In the management of overdose, it is recommended that the possible involvement of multiple agents be taken into consideration.
Following overdose with oral benzodiazepines, vomiting should be induced (within one hour) if the patient is conscious, or gastric lavage undertaken with the airway protected if the patient is unconscious. If there is no advantage in emptying the stomach, activated charcoal should be given to reduce absorption. Special attention should be paid to respiratory and cardiovascular functions in intensive care.
Secondary elimination of clobazam (by forced diuresis or haemodialysis) is ineffective.
Consideration should be given to the use of flumazenil as a benzodiazepine antagonist.
Clobazam is a 1,5-benzodiazepine. In single doses up to 20mg or in divided doses up to 30mg, clobazam does not affect psychomotor function, skilled performance, memory or higher mental functions.
After oral administration, clobazam is rapidly and extensively absorbed.
Time to peak plasma concentrations (Tmax) is achieved from 0.5 4.0 hrs.
The administration of clobazam tablets with food or crushed in applesauce slows the rate of absorption by approximately 1 hour, but it does not affect the overall extent of absorption. Clobazam can be given without regard to meals.
Concomitant intake of alcohol can increase the bioavailability of clobazam by 50%.
After a single dose of 20 mg clobazam, marked interindividual variability in maximum plasma concentrations (222 to 709 ng/ml) was observed after 0.25 to 4 hours. Clobazam is lipophilic and distributes rapidly throughout the body. Based on a population pharmacokinetic analysis, the apparent volume of distribution at steady-state was approximately 102 L, and is concentration independent over the therapeutic range. Approximately 80 90% of clobazam is bound to plasma protein.
Clobazam accumulates approximately 2-3 fold to steady-state while the active metabolite N-desmethylclobazam (N-CLB) accumulates approximately 20-fold following clobazam twice daily administration. Steady state concentrations are reached within approximately 2 weeks.
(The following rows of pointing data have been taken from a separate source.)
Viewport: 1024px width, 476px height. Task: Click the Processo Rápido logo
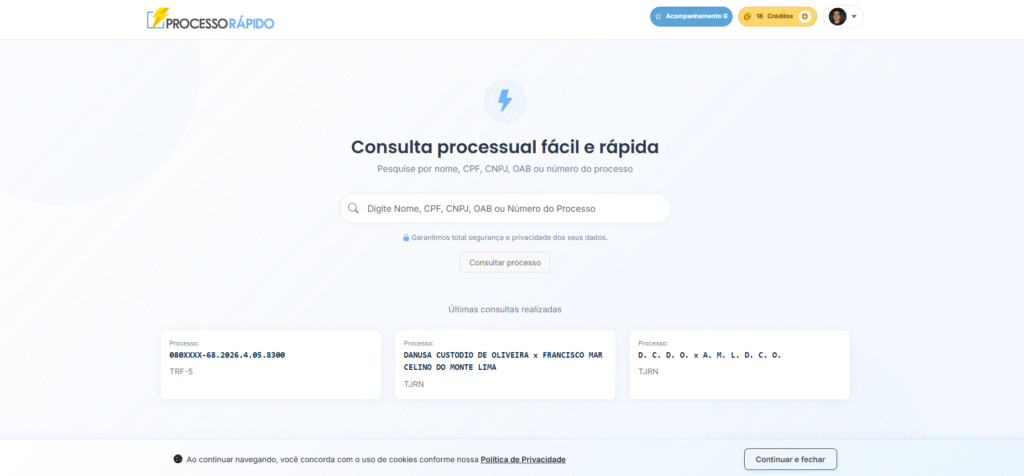pos(210,19)
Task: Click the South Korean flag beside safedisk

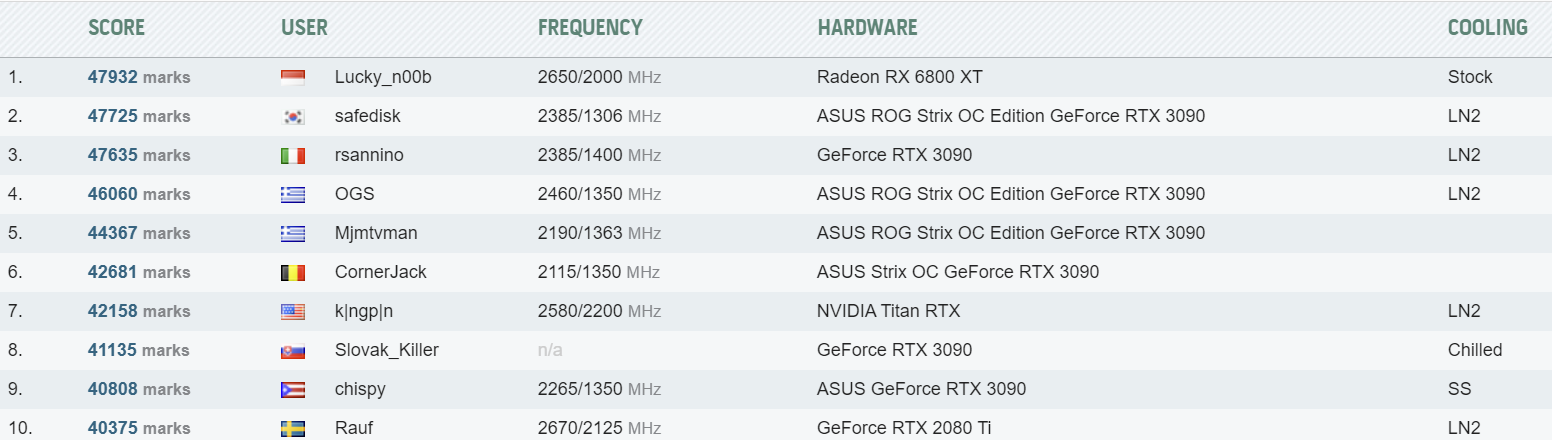Action: 293,117
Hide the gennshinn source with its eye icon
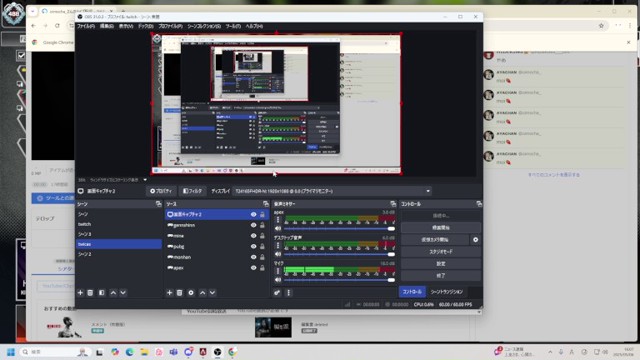Image resolution: width=640 pixels, height=360 pixels. coord(253,225)
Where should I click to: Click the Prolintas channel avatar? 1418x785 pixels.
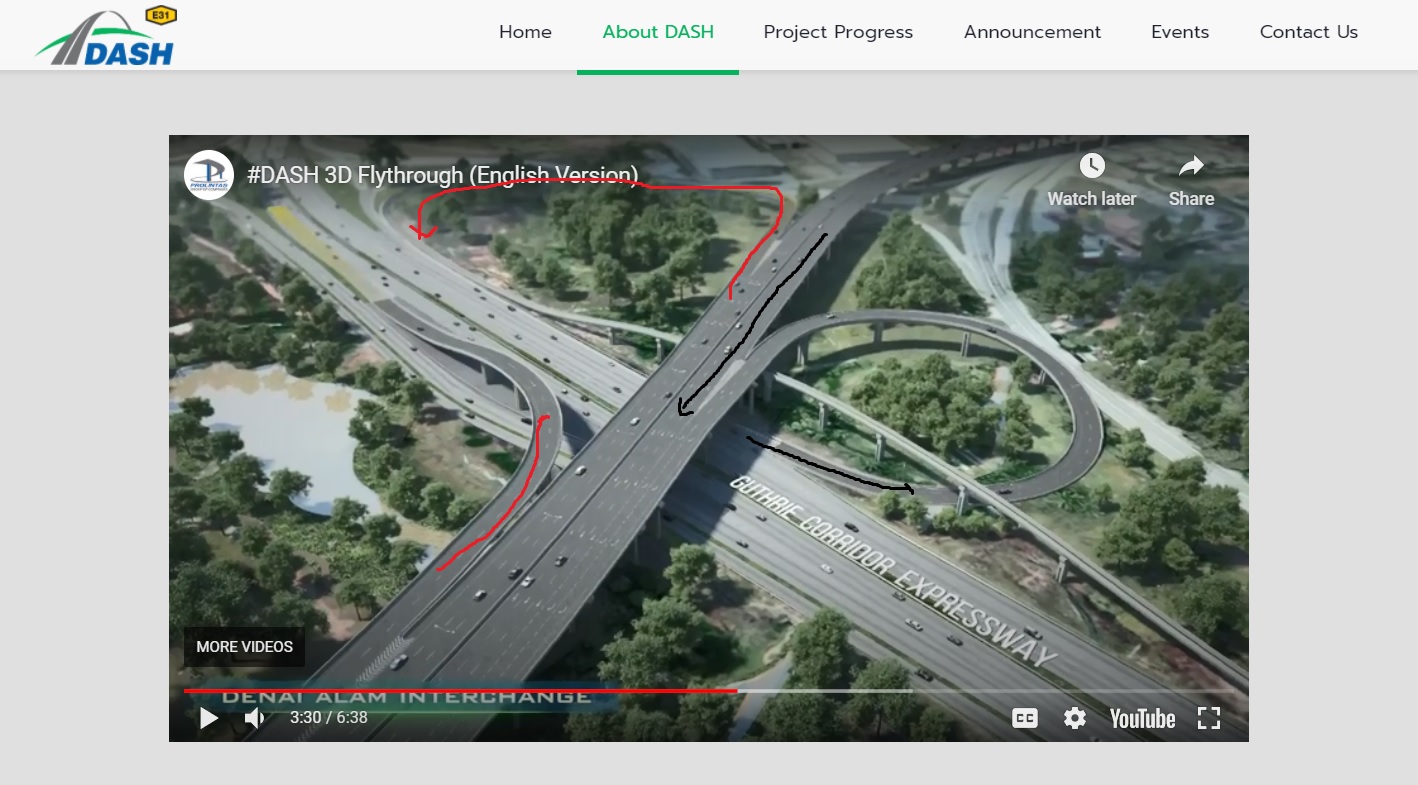coord(208,174)
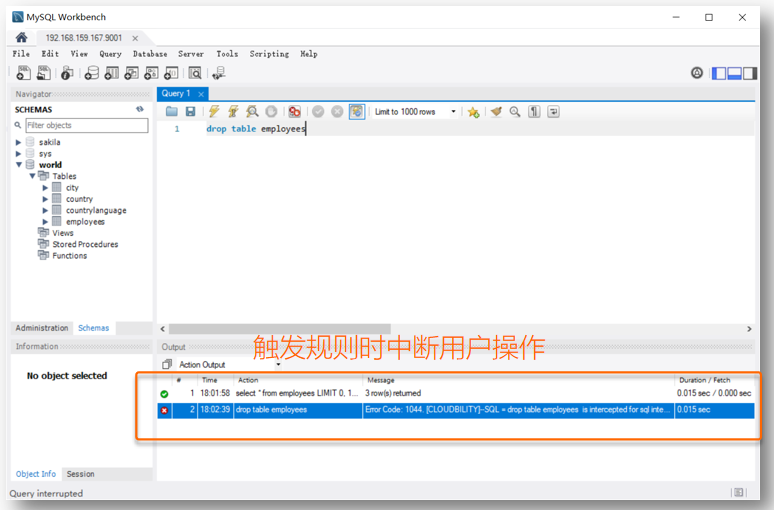774x510 pixels.
Task: Click the refresh schemas icon in Navigator
Action: point(140,109)
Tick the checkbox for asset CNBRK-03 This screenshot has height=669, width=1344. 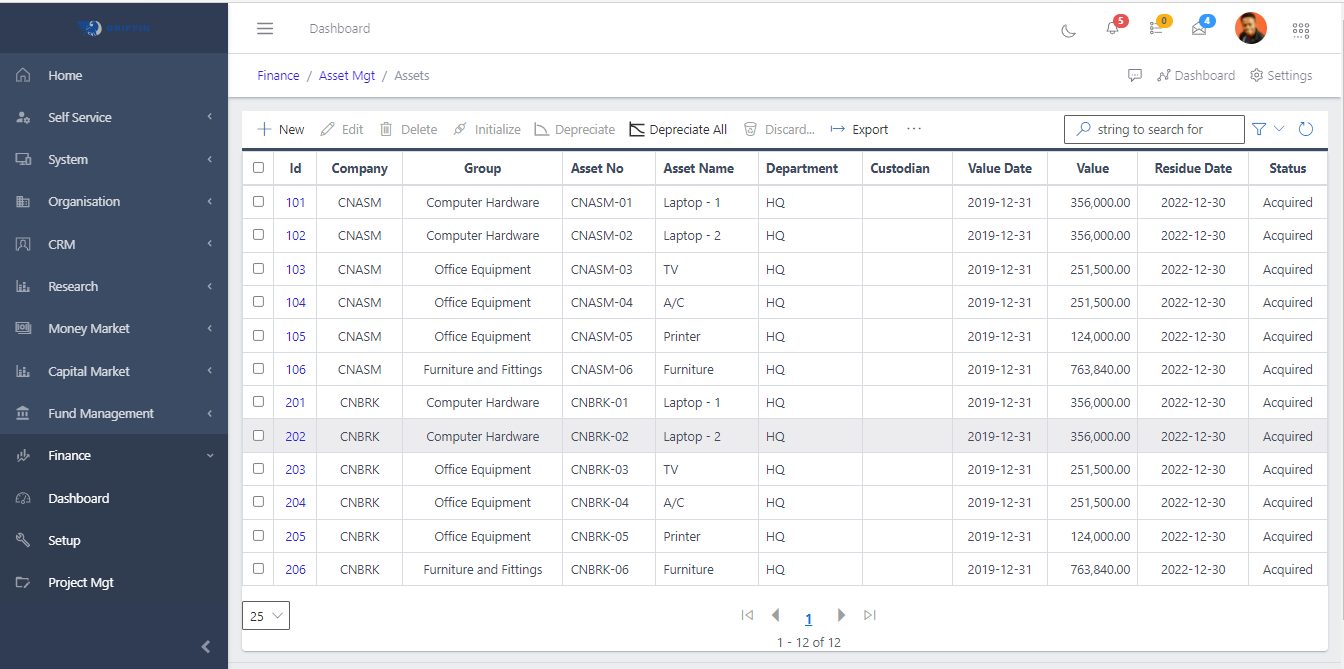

Clobazam is rapidly and extensively metabolized in the liver. Clobazam metabolism occurs primarily by hepatic demethylation to N-desmethylclobazam (N-CLB), mediated by CYP3A4 and to a lesser extent by CYP2C19. N-CLB is an active metabolite and the main circulating metabolite found in human plasma.
N-CLB undergoes further biotransformation in the liver to form 4-hydroxy-N-desmethylclobazam, primarily mediated by CYP2C19.
CYP2C19 poor metabolizers exhibit a 5-fold higher plasma concentration of N-CLB compared to extensive metabolizers.
Clobazam is a weak CYP2D6 inhibitor. Co-administration with dextromethorphan led to increases of 90% in AUC and 59% in Cmax values for dextromethorphan.
Concomitant administration of 400 mg ketoconazole (CYP3A4 inhibitor) increased Clobazam AUC by 54% with no effect on Cmax. These changes are not considered clinically relevant.
Based on a population pharmacokinetic analysis, plasma elimination half-lives of clobazam and N-CLB were estimated to be 36 hours and 79 hours respectively.
Clobazam is cleared mainly by hepatic metabolism with subsequent renal elimination. In a mass balance study, approximately 80% of the administered dose was recovered in urine and about 11% in the faeces. Less than 1 % of unchanged clobazam and less than 10% of unchanged N-CLB are excreted through the kidneys.
Lactose monohydrate, maize starch, colloidal silicon dioxide, talc, magnesium stearate.
Blister pack (Alufoil/PVC) containing 30 tablets.